Overview
- Jurisdiction: Victoria
- Date effective: 1 December 1975
- System: parliamentary constitutional monarchy

Government structure
- Branches: Legislative; Executive; Judicial;
- Chambers: Legislative Assembly; Legislative Council;
- Executive: de jure King of Australia, exercisable through the governor on the advice of the Executive Council; de facto Cabinet of Victoria;
- Judiciary: Supreme Court of Victoria and lesser courts

= Constitution of Victoria =

Legislation that constitutes the state of Victoria, Australia

The Constitution of Victoria is the constitution of the state of Victoria, Australia. The current constitution, the Constitution Act 1975 has been amended over 120 times.

Since 1901, Victoria has been a state of the Commonwealth of Australia, and its relationship with the Commonwealth is regulated by the federal Constitution of Australia. The jurisdiction of the Parliament of Victoria to make laws and the laws of Victoria are subject to limitations imposed by the Australian Constitution.

The Constitution is based on principles of the Westminster system of responsible government, as modified due to Victoria being a state within a federation of Australia.

==History==

The original Constitution of Victoria was drafted and approved in Melbourne in March 1854 by the first Victorian Legislative Council, and sent to the United Kingdom for assent. It was received in London in May 1854 and, after some opposition and delay, was approved (with some amendments) as an act of the British Parliament in 1855. It was passed by the United Kingdom Parliament as the Victoria Constitution Act 1855 (18 & 19 Vict. c. 55), was granted royal assent on 16 July 1855 and was proclaimed in Victoria on 23 November 1855. The Constitution established the Westminster-style system of responsible government.

The 1855 Constitution, though an act of the British Parliament, could be, and was, amended by the Victorian Parliament from time to time. Changes have included parliamentary membership numbers, voter eligibility, payment of members, voting methods, size of the ministry, electorate numbers and the powers and responsibilities of the Legislative Council and the Legislative Assembly, besides other matters.

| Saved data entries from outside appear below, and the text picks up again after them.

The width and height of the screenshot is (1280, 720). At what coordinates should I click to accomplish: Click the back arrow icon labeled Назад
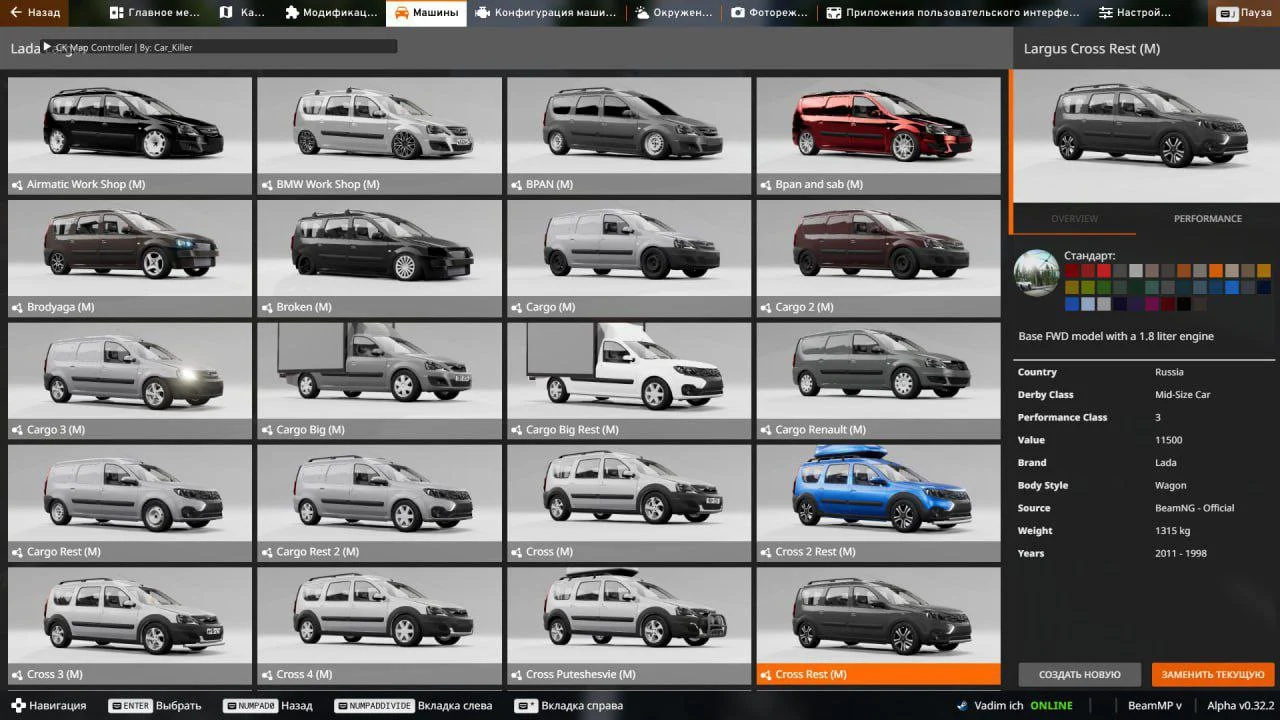pos(16,13)
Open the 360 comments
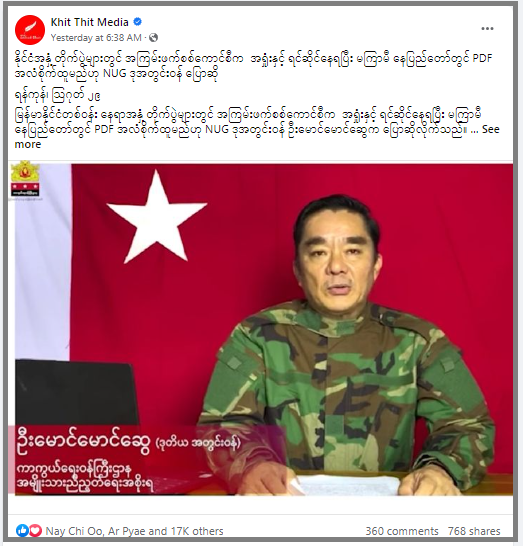 (402, 531)
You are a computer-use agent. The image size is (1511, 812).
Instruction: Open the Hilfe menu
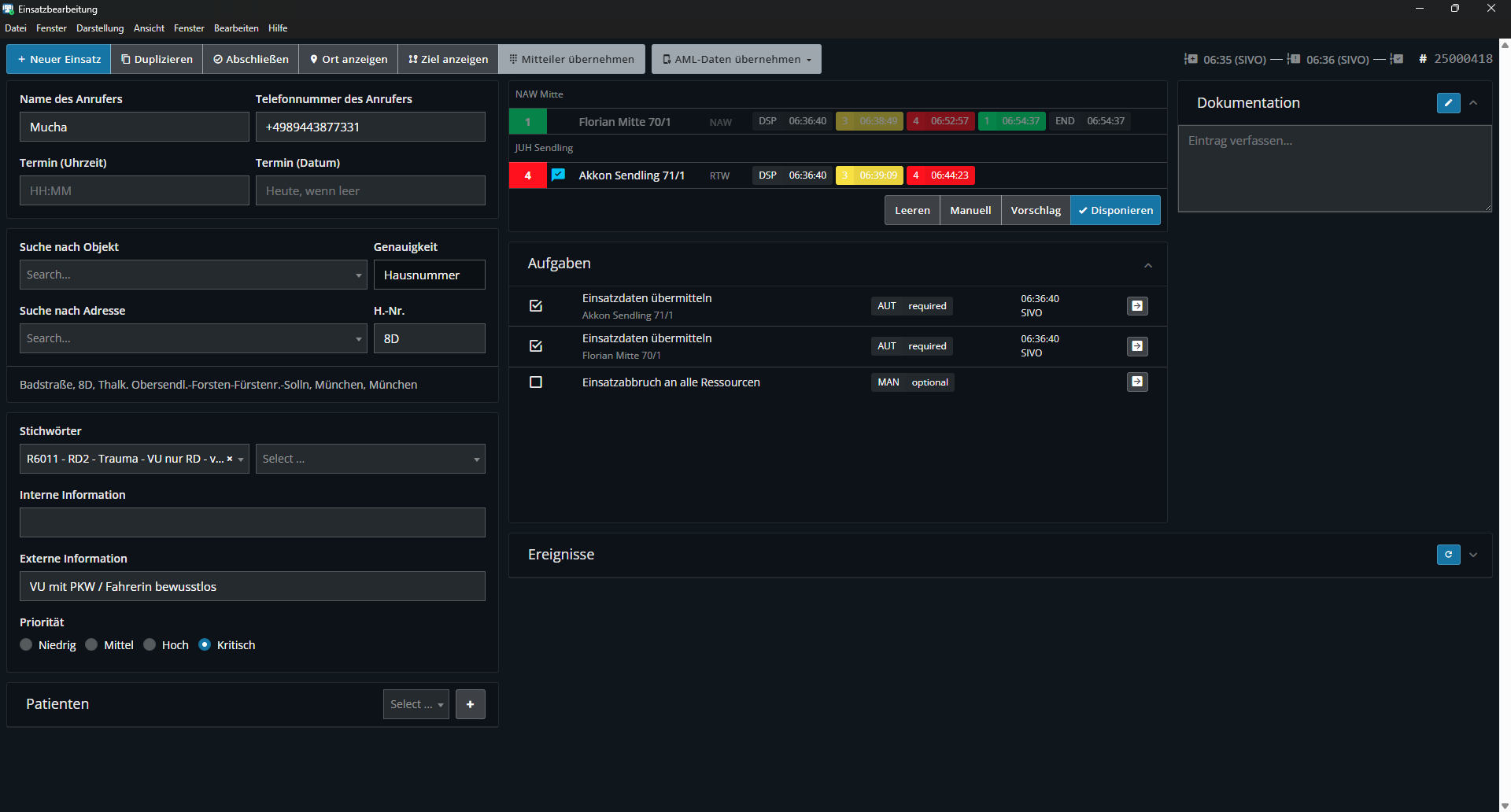[277, 28]
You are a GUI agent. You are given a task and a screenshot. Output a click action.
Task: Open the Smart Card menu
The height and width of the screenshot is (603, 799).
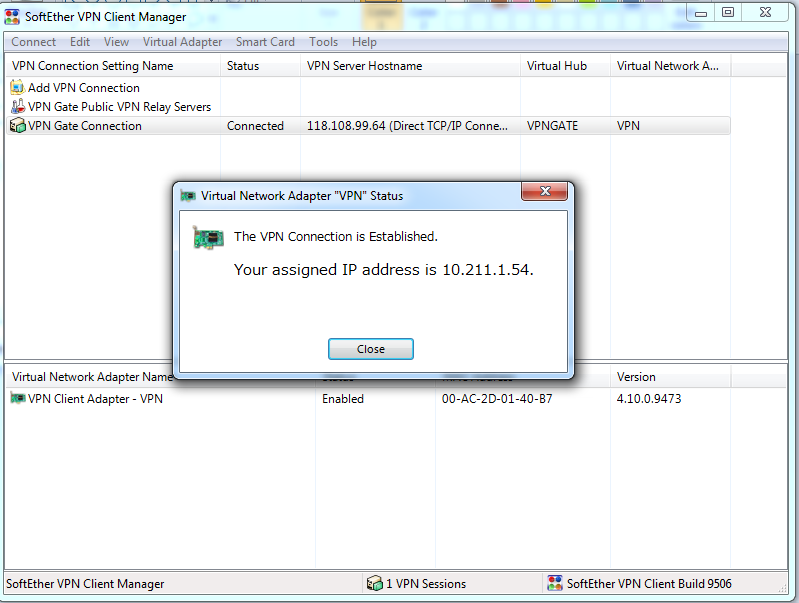(x=265, y=42)
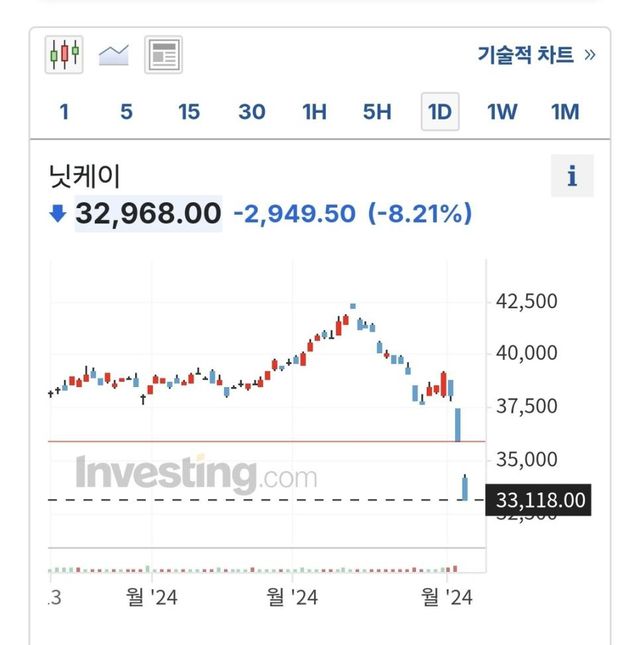Click the info icon beside 닛케이
640x645 pixels.
click(x=572, y=177)
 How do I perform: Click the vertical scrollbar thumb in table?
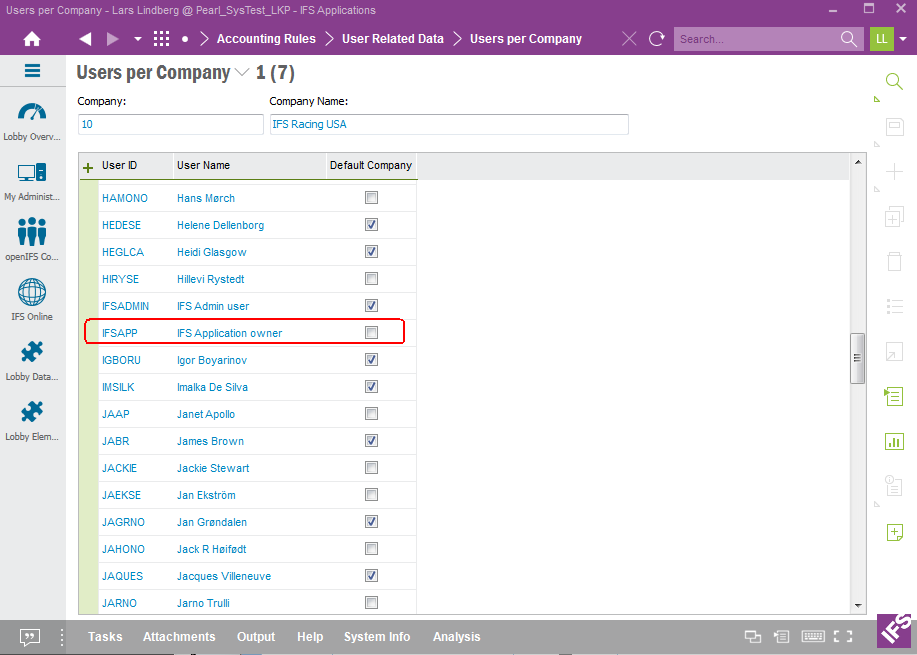tap(857, 358)
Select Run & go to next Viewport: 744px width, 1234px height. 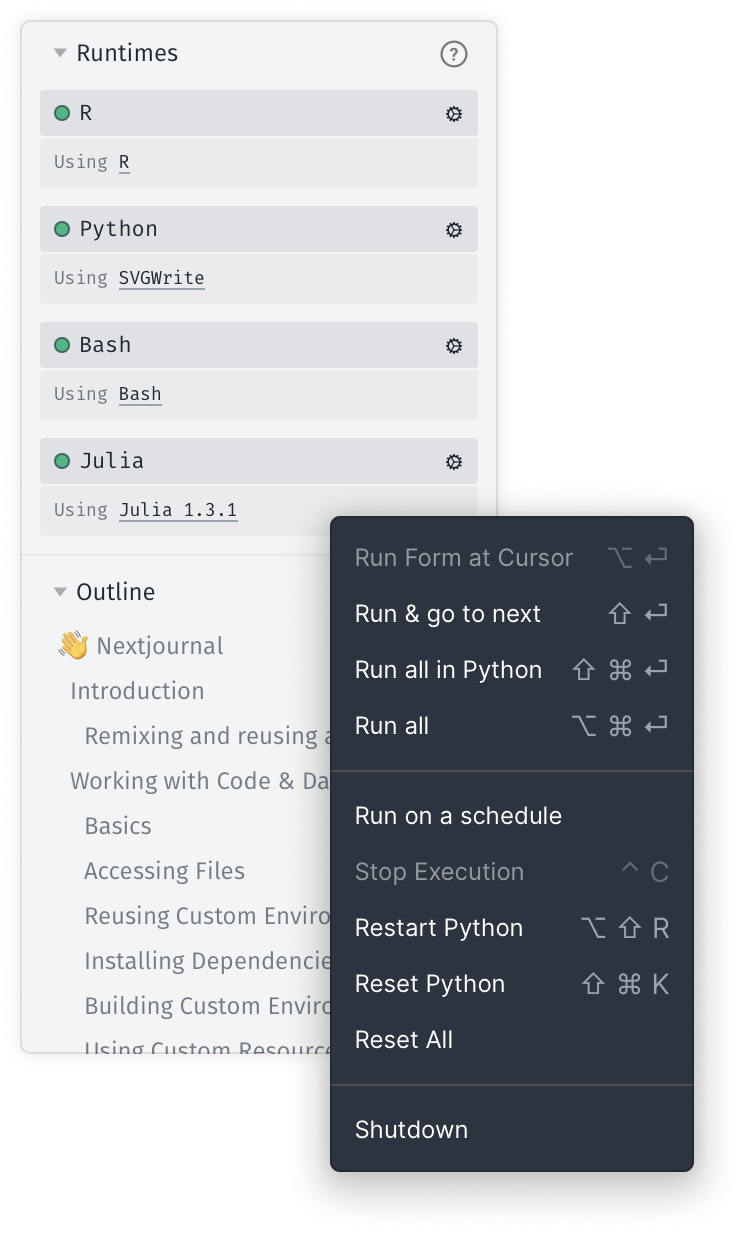coord(447,614)
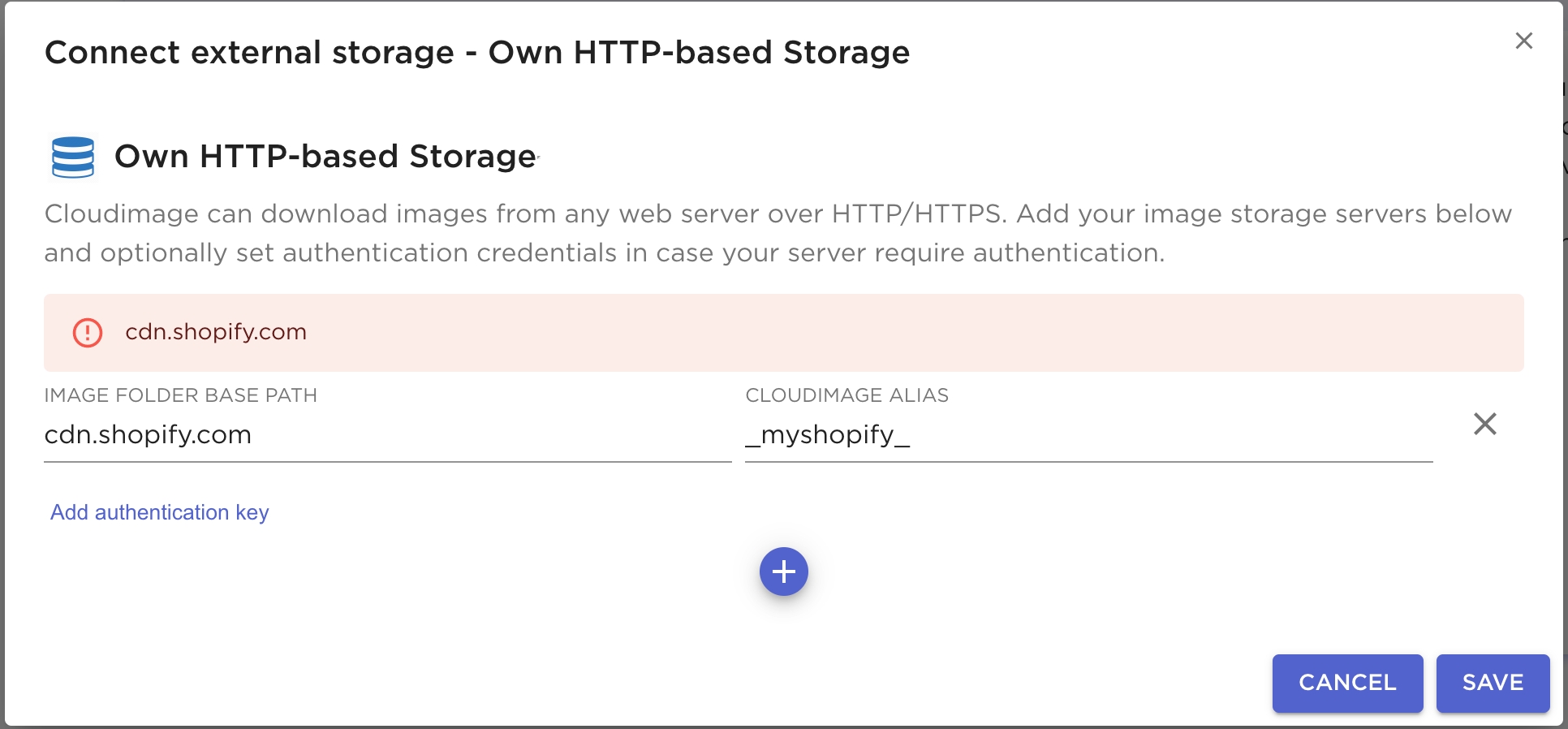The height and width of the screenshot is (729, 1568).
Task: Click the IMAGE FOLDER BASE PATH label
Action: pyautogui.click(x=180, y=395)
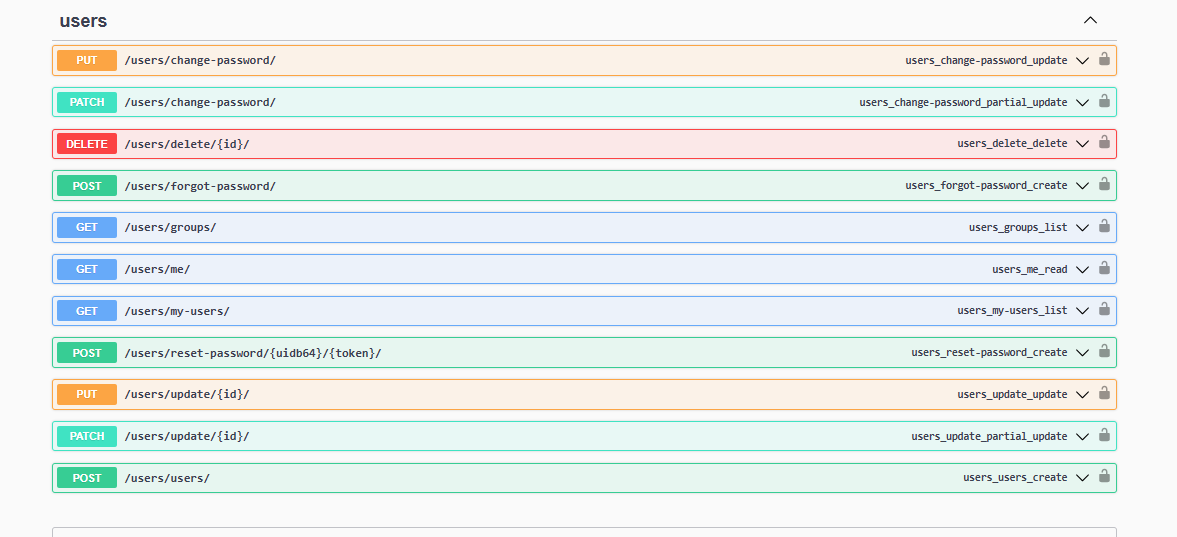
Task: Click PATCH badge for /users/update/{id}/
Action: (87, 436)
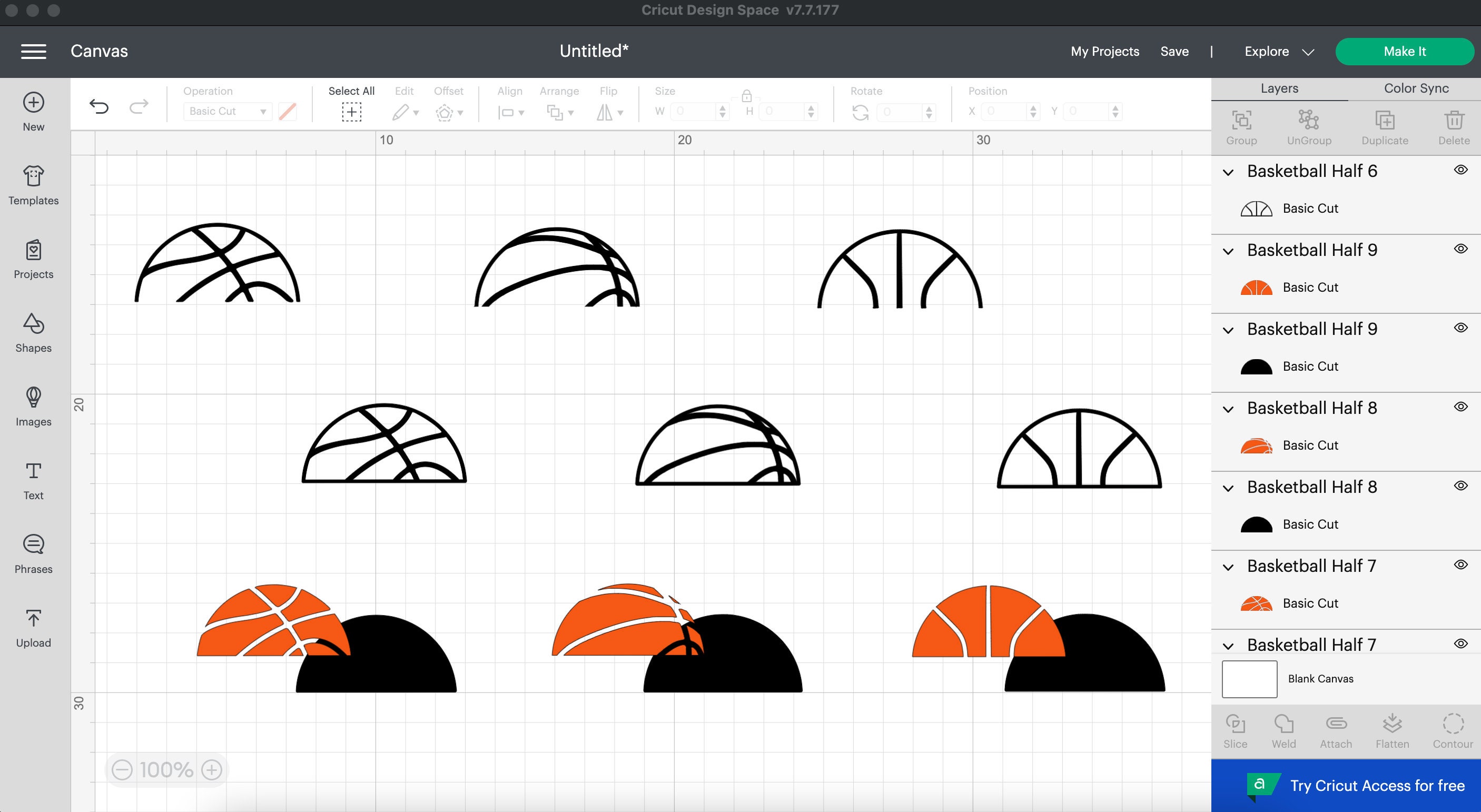Open the hamburger main menu
This screenshot has height=812, width=1481.
(x=34, y=51)
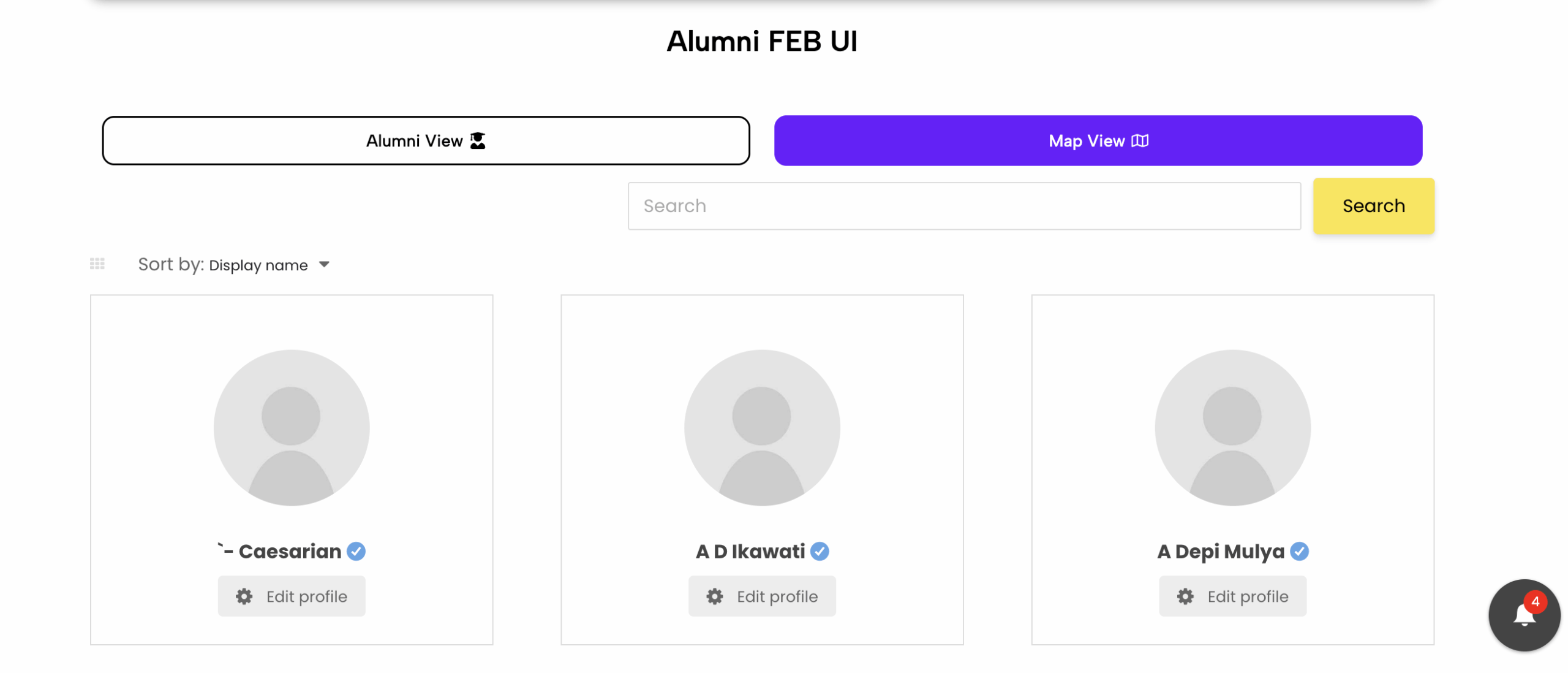Click the map icon in Map View
This screenshot has height=673, width=1568.
(1139, 140)
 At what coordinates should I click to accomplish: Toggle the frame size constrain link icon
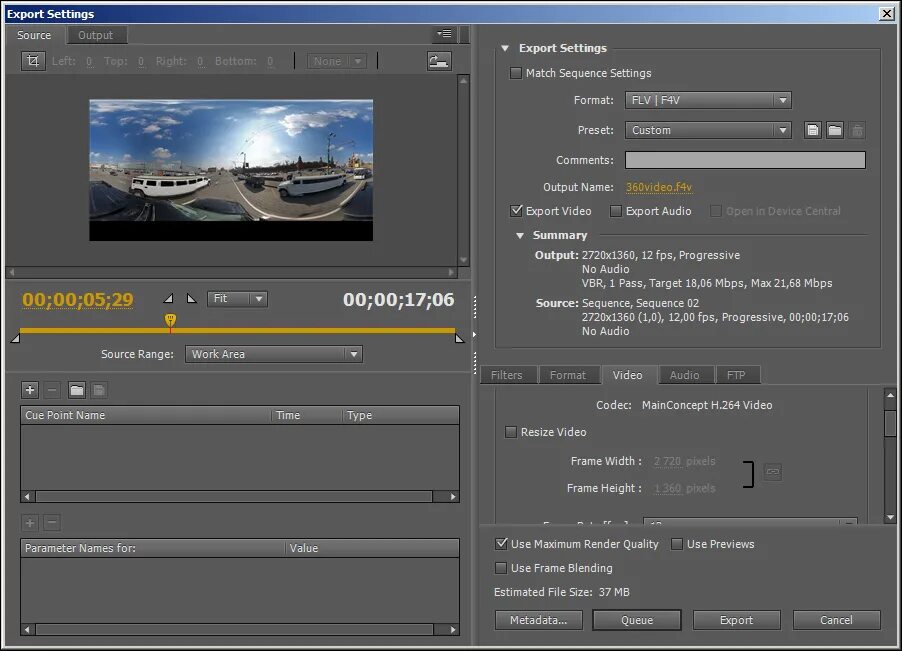coord(772,472)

In 1901, the Australian colonies, including Victoria, formed the Commonwealth of Australia which was constituted by the Australian Constitution. The jurisdiction of the Victorian Parliament to make laws and the laws of Victoria became subject to limitations imposed by the Australian Constitution.

On 22 October 1975 the Hamer government proclaimed a new constitution as an act of the Parliament of Victoria to replace the 1855 constitution. This was the Constitution Act 1975 (No. 8750).

In 2003, the 1975 Constitution was amended to entrench certain provisions, such as the representation of Victorian voters in Parliament, by requiring amendments to those provisions to require a referendum. The 2003 amendments also provided for fixed-four year terms for both Houses, election of the Legislative Council by proportional representation, removal of the council's power to block a supply bill (the budget) and a dispute resolution process for bills for which agreement between the houses cannot be reached.

During the 2022 Victorian state election Labor Premier Daniel Andrews committed to amending the state's constitution to protect public ownership of the revived State Electricity Commission if re-elected, to make it harder, although not impossible, for it to be privatised again in the future. Re-privatising the commission after such legislation would require a "special majority" of 60% of both the Legislative Assembly and Legislative Council, a situation which already exists for any potential privatisation of water services in Victoria under the Constitution of Victoria.